LeAnne has been here with us for a week officially tomorrow. The first two days were an adjustment for everyone, as expected. Don’t get me wrong; there wasn’t any drama—just everyone settling in and some uneasiness at first. As of day three, it was lovely. We truly love having her here and when we say she is family to us, we mean it. We love seeing her change and grow every day (emotionally and physically haha). Getting to know her on a different level has been so beneficial for ALL of us.
She also gets to see us parent and see our routine each and every day. She gets to see firsthand how she fits into our family and how Ruby will as well. I can’t imagine that is anything but helpful to her. If I were to ever have been in her situation, I’d think that would comfort me so much. I see how much it comforts LeAnne.
Last week we were pretty focused on the shower and planning everything for the party. This week we are going to be looking into changing doctors to somewhere more local and calling the hospital for a tour. I think that touring the unit will help familiarize her and make it much more comfortable when she goes into labor.

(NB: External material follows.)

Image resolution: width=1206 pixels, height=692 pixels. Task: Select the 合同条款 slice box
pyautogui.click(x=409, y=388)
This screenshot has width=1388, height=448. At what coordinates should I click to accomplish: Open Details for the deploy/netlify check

We will also be looking into Lamaze and some other birthing / coaching options. We did learn last week that her middle sister will be joining her at the hospital for the birth. This was music to my ears! We have been pretty worried about her having emotional support OUTSIDE of us. We feared that she would only have us there. It’s so important to us that she has someone else there just for HER.

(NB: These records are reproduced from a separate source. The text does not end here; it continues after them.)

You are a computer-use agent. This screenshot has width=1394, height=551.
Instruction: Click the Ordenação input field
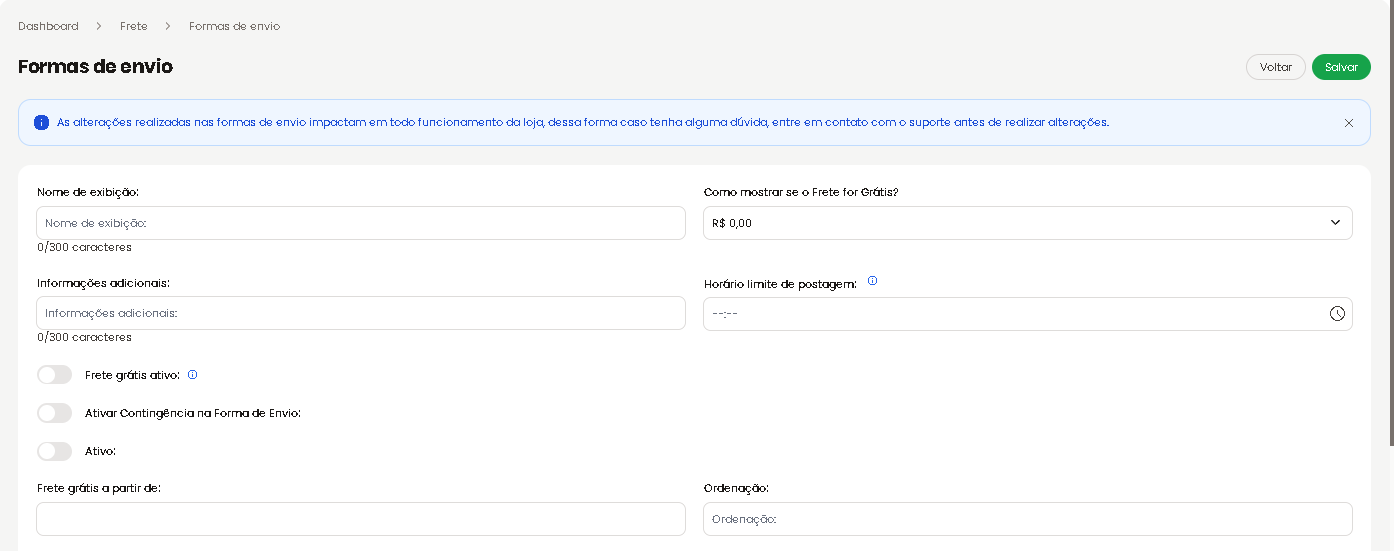coord(1028,519)
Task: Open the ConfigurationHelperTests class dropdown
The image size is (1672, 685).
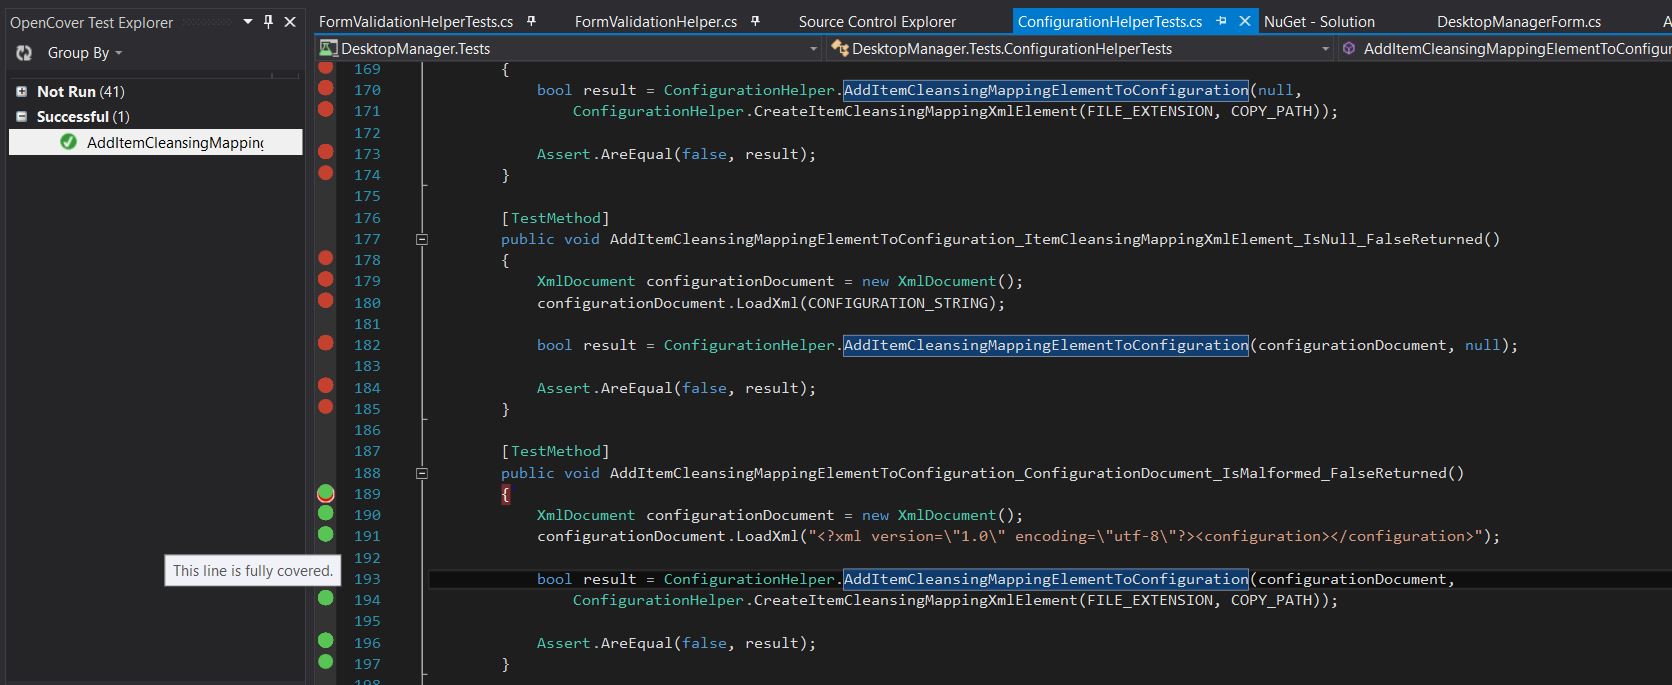Action: 1325,48
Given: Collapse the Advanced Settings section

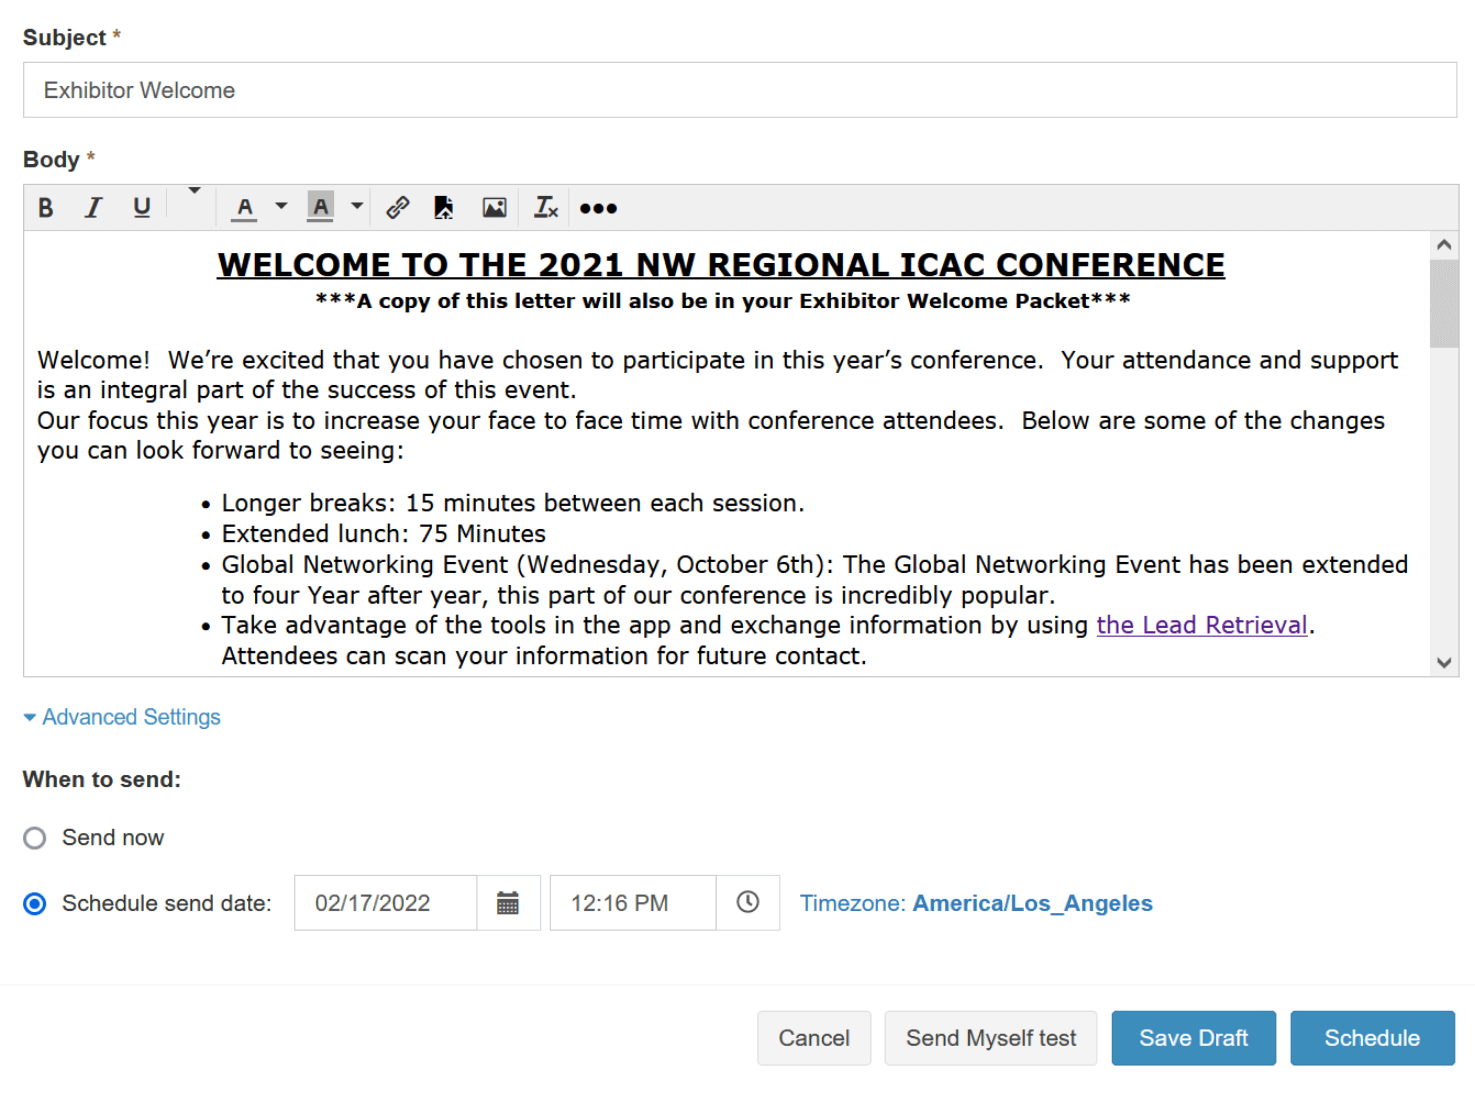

Hopefully we will be starting to decorate the nursery soon. I know that she will love being able to help in all of that. She is currently sleeping in the nursery, as it is also our guest room at this point. 😉 I almost fell over dead when she suggested baby pink. That is SO unlike LeAnne…lol!
Maybe this baby will make you a girly-girl after all, woman! (bahahahaa)
When we first agreed to let LeAnne come here, people gasped. Many people messaged me, texted me, called me, and pulled me aside to tell me how crazy we were to do this. I simply said to most of them, “It will be okay. She needs us.” It’s true. That’s what family does, after all. Everyone needs a soft place to land from time to time. She has a lot going on. This move isn’t about anything other than helping her through this process, helping her figure out what she wants to do, and helping to get her there.
We help each other grow. That is what family is about. I’ve said it many times before.
We aren’t perfect but we forgive quickly and we love hard. It’s what we do. It works for us. It’s what we will always, always do. We aren’t in this just for the baby. This is a life long relationship. It doesn’t end when that baby is ours legally. It never ends. That’s the beauty in open adoption. I realize it is hard for some people to grasp and to many it is “sharing” our child and she will never be “ours”. I see it so differently. I see it as we gain a daughter and a little sister. One that has stolen our hearts in more ways than one.